## Begin

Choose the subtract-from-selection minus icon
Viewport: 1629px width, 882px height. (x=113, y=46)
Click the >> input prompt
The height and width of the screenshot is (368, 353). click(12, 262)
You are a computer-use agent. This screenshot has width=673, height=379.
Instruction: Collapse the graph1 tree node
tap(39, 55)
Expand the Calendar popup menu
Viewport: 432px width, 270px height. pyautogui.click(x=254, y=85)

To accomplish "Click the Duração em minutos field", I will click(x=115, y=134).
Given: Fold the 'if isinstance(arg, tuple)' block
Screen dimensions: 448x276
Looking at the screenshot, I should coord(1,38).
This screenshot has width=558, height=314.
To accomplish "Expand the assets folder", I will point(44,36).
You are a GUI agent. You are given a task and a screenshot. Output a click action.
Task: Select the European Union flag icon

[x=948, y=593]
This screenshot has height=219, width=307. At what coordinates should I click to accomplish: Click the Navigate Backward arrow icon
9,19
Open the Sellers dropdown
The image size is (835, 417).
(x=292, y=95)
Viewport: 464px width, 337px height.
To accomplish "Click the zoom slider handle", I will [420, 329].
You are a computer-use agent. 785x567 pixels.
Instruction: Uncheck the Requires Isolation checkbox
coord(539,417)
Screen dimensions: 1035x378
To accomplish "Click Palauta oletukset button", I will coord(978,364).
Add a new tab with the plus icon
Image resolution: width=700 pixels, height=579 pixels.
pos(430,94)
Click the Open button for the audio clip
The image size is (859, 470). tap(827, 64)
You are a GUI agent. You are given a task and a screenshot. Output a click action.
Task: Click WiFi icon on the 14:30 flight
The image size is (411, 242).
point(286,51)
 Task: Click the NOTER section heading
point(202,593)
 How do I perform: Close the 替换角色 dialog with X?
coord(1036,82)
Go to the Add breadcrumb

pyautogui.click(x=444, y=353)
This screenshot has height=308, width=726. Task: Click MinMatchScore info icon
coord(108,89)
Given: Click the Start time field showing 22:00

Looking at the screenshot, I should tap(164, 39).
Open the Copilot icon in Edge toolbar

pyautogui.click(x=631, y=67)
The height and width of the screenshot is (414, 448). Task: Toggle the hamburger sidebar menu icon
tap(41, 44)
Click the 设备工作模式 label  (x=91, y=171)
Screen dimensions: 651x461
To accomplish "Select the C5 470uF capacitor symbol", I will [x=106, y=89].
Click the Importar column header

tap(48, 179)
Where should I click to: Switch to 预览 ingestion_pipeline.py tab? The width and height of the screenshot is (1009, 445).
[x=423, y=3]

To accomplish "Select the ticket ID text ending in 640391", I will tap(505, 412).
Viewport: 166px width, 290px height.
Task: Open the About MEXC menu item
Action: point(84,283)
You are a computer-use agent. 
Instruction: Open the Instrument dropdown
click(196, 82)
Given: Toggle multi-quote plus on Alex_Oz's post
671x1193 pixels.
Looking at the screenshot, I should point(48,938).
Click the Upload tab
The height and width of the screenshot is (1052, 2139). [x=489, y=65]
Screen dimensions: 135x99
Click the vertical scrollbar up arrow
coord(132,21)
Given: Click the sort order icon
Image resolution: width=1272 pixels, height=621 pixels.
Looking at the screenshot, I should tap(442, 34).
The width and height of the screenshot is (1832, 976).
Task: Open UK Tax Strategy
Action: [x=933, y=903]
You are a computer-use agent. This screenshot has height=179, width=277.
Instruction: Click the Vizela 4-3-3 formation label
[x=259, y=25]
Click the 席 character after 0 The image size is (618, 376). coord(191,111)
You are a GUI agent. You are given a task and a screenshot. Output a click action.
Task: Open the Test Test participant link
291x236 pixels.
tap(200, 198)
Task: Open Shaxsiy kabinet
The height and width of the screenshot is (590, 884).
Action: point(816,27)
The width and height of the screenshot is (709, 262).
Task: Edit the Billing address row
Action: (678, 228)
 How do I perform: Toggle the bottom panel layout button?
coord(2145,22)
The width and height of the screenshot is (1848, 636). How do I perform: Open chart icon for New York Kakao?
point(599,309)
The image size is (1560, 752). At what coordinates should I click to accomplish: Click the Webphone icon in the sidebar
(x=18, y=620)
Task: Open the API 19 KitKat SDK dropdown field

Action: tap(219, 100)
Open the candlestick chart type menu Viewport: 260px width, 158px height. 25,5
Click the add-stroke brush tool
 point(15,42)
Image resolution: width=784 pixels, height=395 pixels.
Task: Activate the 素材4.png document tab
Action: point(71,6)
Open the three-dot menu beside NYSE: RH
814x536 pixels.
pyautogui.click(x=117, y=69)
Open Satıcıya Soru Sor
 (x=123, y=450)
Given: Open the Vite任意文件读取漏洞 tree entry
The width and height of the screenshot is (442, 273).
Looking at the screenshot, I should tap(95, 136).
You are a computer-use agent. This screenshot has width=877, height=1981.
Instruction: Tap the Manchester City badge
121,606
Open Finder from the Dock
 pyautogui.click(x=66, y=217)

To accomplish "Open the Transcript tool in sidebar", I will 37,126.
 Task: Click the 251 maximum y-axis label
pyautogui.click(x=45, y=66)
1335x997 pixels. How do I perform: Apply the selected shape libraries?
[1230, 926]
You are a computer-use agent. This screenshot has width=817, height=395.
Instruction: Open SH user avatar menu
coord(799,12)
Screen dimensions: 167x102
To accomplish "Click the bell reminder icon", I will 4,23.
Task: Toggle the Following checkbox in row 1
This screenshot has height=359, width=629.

## End

**Work instructions:** Copy all of the entries above, putting "desktop agent" wherever "computer-use agent" appears and leaving everything else unchanged.

**Result:**
Choose the subtract-from-selection minus icon
Viewport: 1629px width, 882px height. (x=113, y=46)
Click the >> input prompt
The height and width of the screenshot is (368, 353). click(12, 262)
You are a desktop agent. This screenshot has width=673, height=379.
Instruction: Collapse the graph1 tree node
tap(39, 55)
Expand the Calendar popup menu
Viewport: 432px width, 270px height. pyautogui.click(x=254, y=85)

To accomplish "Click the Duração em minutos field", I will click(x=115, y=134).
Given: Fold the 'if isinstance(arg, tuple)' block
Screen dimensions: 448x276
Looking at the screenshot, I should coord(1,38).
This screenshot has width=558, height=314.
To accomplish "Expand the assets folder", I will point(44,36).
You are a GUI agent. You are given a task and a screenshot. Output a click action.
Task: Select the European Union flag icon

[x=948, y=593]
This screenshot has height=219, width=307. At what coordinates should I click to accomplish: Click the Navigate Backward arrow icon
9,19
Open the Sellers dropdown
The image size is (835, 417).
(x=292, y=95)
Viewport: 464px width, 337px height.
To accomplish "Click the zoom slider handle", I will [420, 329].
You are a desktop agent. 785x567 pixels.
Instruction: Uncheck the Requires Isolation checkbox
coord(539,417)
Screen dimensions: 1035x378
To accomplish "Click Palauta oletukset button", I will coord(978,364).
Add a new tab with the plus icon
Image resolution: width=700 pixels, height=579 pixels.
pos(430,94)
Click the Open button for the audio clip
The image size is (859, 470). tap(827, 64)
You are a GUI agent. You are given a task and a screenshot. Output a click action.
Task: Click WiFi icon on the 14:30 flight
The image size is (411, 242).
point(286,51)
 Task: Click the NOTER section heading
point(202,593)
 How do I perform: Close the 替换角色 dialog with X?
coord(1036,82)
Go to the Add breadcrumb

pyautogui.click(x=444, y=353)
This screenshot has height=308, width=726. Task: Click MinMatchScore info icon
coord(108,89)
Given: Click the Start time field showing 22:00

Looking at the screenshot, I should tap(164, 39).
Open the Copilot icon in Edge toolbar

pyautogui.click(x=631, y=67)
The height and width of the screenshot is (414, 448). Task: Toggle the hamburger sidebar menu icon
tap(41, 44)
Click the 设备工作模式 label  (x=91, y=171)
Screen dimensions: 651x461
To accomplish "Select the C5 470uF capacitor symbol", I will [x=106, y=89].
Click the Importar column header

tap(48, 179)
Where should I click to: Switch to 预览 ingestion_pipeline.py tab? The width and height of the screenshot is (1009, 445).
[x=423, y=3]

To accomplish "Select the ticket ID text ending in 640391", I will tap(505, 412).
Viewport: 166px width, 290px height.
Task: Open the About MEXC menu item
Action: point(84,283)
You are a desktop agent. 
Instruction: Open the Instrument dropdown
click(196, 82)
Given: Toggle multi-quote plus on Alex_Oz's post
671x1193 pixels.
Looking at the screenshot, I should point(48,938).
Click the Upload tab
The height and width of the screenshot is (1052, 2139). [x=489, y=65]
Screen dimensions: 135x99
Click the vertical scrollbar up arrow
coord(132,21)
Given: Click the sort order icon
Image resolution: width=1272 pixels, height=621 pixels.
Looking at the screenshot, I should tap(442, 34).
The width and height of the screenshot is (1832, 976).
Task: Open UK Tax Strategy
Action: [x=933, y=903]
You are a desktop agent. This screenshot has height=179, width=277.
Instruction: Click the Vizela 4-3-3 formation label
[x=259, y=25]
Click the 席 character after 0 The image size is (618, 376). coord(191,111)
You are a GUI agent. You are given a task and a screenshot. Output a click action.
Task: Open the Test Test participant link
291x236 pixels.
tap(200, 198)
Task: Open Shaxsiy kabinet
The height and width of the screenshot is (590, 884).
Action: point(816,27)
The width and height of the screenshot is (709, 262).
Task: Edit the Billing address row
Action: (678, 228)
 How do I perform: Toggle the bottom panel layout button?
coord(2145,22)
The width and height of the screenshot is (1848, 636). How do I perform: Open chart icon for New York Kakao?
point(599,309)
The image size is (1560, 752). At what coordinates should I click to accomplish: Click the Webphone icon in the sidebar
(x=18, y=620)
Task: Open the API 19 KitKat SDK dropdown field

Action: tap(219, 100)
Open the candlestick chart type menu Viewport: 260px width, 158px height. 25,5
Click the add-stroke brush tool
 point(15,42)
Image resolution: width=784 pixels, height=395 pixels.
Task: Activate the 素材4.png document tab
Action: point(71,6)
Open the three-dot menu beside NYSE: RH
814x536 pixels.
pyautogui.click(x=117, y=69)
Open Satıcıya Soru Sor
 (x=123, y=450)
Given: Open the Vite任意文件读取漏洞 tree entry
The width and height of the screenshot is (442, 273).
Looking at the screenshot, I should tap(95, 136).
You are a desktop agent. This screenshot has width=877, height=1981.
Instruction: Tap the Manchester City badge
121,606
Open Finder from the Dock
 pyautogui.click(x=66, y=217)

To accomplish "Open the Transcript tool in sidebar", I will 37,126.
 Task: Click the 251 maximum y-axis label
pyautogui.click(x=45, y=66)
1335x997 pixels. How do I perform: Apply the selected shape libraries?
[1230, 926]
You are a desktop agent. This screenshot has width=817, height=395.
Instruction: Open SH user avatar menu
coord(799,12)
Screen dimensions: 167x102
To accomplish "Click the bell reminder icon", I will 4,23.
Task: Toggle the Following checkbox in row 1
This screenshot has height=359, width=629.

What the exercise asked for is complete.